By Alexander Stratton / als15@illinois.edu / Copyright 2022. All Rights Reserved.

References:
    - https://github.com/echen102/ukraine-russia/tree/master/2022-04

In [89]:
import requests
import pandas as pd
from csv import writer
import json
import time
import glob
import os
from pathlib import Path
import tqdm
from twarc import Twarc
from nltk.tokenize import TweetTokenizer

tk = TweetTokenizer()
tw = Twarc('consumer_key', 'consumer_key_secret', 'access_token', 'access_token_secret')
path = str(Path.cwd()) + '/data/'

In [64]:
# This function hydrates the tweets and writes them to a csv file.
# Twarc comes with a prepackaged hydrate script, but I wanted to save only part of the information it retrieves \
# and I wanted it as a csv not a json.

def hydrate(path, file):
    csvFile = open(file, "a", newline="", encoding='utf-8')
    csvWriter = writer(csvFile)
    
    
    for tweet in tw.hydrate(open(path)):
        tweet_id = tweet['id']
        text = tweet['full_text']
        
        tweet = [tweet_id, text]
        csvWriter.writerow(tweet)
        
    csvFile.close()

In [90]:
all_files = glob.glob(os.path.join(path, "*.txt"))
li = [pd.read_csv(filename, sep=" ", header=None) for filename in all_files]
all_tweets = pd.concat(li, axis=0, ignore_index=True)

In [91]:
# This is how many tweets the dataset has for one day (2022-04-01).

len(all_tweets)

3029712

In [36]:
need_verbs = ['needs', 'need', 'needing', 'require', 'requiring', 'needed',
              'required', 'demand', 'demands', 'demanding', 'request', 'requesting', 'requests']

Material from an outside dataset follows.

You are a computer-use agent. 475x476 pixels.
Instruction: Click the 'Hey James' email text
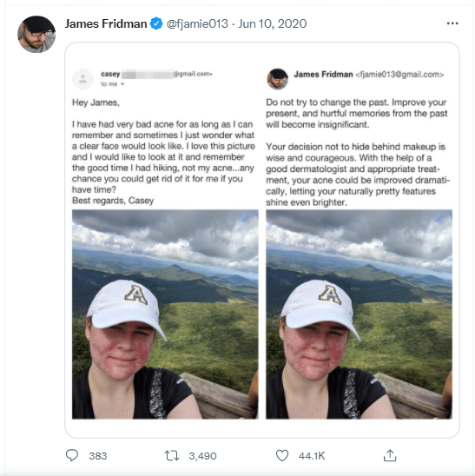[x=96, y=102]
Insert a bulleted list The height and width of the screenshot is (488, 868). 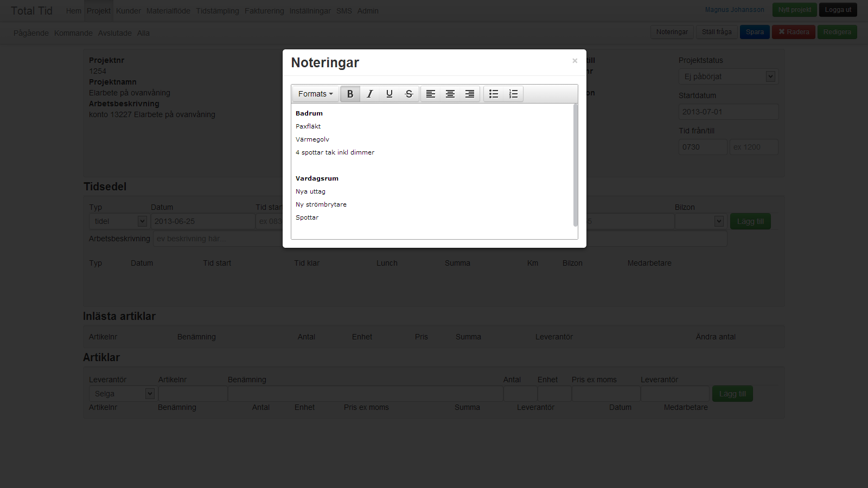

We have a limited number of tweets we can pull per month using the academic API. Thus, I am taking a subset of this one day to determine how many usable tweets are contained in this dataset. I am going to pull 10,000 tweets and look at how many contain the "need verbs" listed above.

In [39]:
tweet_sample = all_tweets.sample(10000)
# Writing my sample into a txt file so I can rehydrate the tweets from their ids.

with open(os.path.join(path, "sample/sample.txt"), 'a') as f:
    tweets_as_string = tweet_sample.to_string(header=False, index=False)
    f.write(tweets_as_string)

In [65]:
csvFile = open(os.path.join(path, "sample/sample_tweets.csv"), "a", newline="", encoding='utf-8')
csvWriter = writer(csvFile)
csvWriter.writerow(['id', 'text'])
csvFile.close()

hydrate(os.path.join(path, "sample/sample.txt"), os.path.join(path, "sample/sample_tweets.csv"))

In [76]:
tweets = pd.read_csv(os.path.join(path, "sample/sample_tweets.csv"))
tagged = [tk.tokenize(tweets.iloc[i, 1]) for i in range(len(tweets.iloc[:, 1]))]

In [133]:
usable_tweets = []

for idx, tweet in enumerate(tagged):
    for need in need_verbs:
        if need in tweet:
            usable_tweets.append(tweets.iloc[idx, 1])
            break
            
ratio = len(usable_tweets) / len(tweets)

In [136]:
usable_tweets[0:10]

['RT @SteveSchmidtSES: Where are these Ukrainians? The world must demand immediate answers. This is ominous and reeks of the stench of an evi…',
 'RT @KpsZSU: We have not received the tools we need to defend our sky and achieve victory.\r\nIn the sky, the greatest need is for fighter jet…',
 'RT @watch_waste: This #FridaysForFuture, we demand you to #StopWar #UkraineWar, @WhiteHouse @EU_Commission @EUCouncil #Kremlin @JoeBiden @v…',
 'RT @jcokechukwu: BREAKING: Putin signs into law, a decree requiring foreign buyers of Russian gas to pay in Rubles starting April 1. This m…',
 '@thehill At the ways Putin is going about the war with Ukraine,  it’s not going to halt until Ukraine totally surrender and give in to all demands from Russia.  Biden is now caught in a dilemma and NATO may be fragmented in continuing with the war.',
 'RT @SUNNYLAND24: Sounds like there is a MAJOR need for $BYRG @buyergroupinc 👀👇\n\n#UnitedStates based and owned #Platinum #Palladium #Rhodium…',
 'RT @KpsZSU: We h

In [135]:
ratio

0.02449078564500485

If this sample is representative, then roughly 2.4491% of tweets are usable. If this is the case, from the dataset's almost 454.5 million tweets, aproximately 11.13 million tweets are usable. In reality, not all these tweets will be usable because while they all contain the need verbs, not all will be relevant.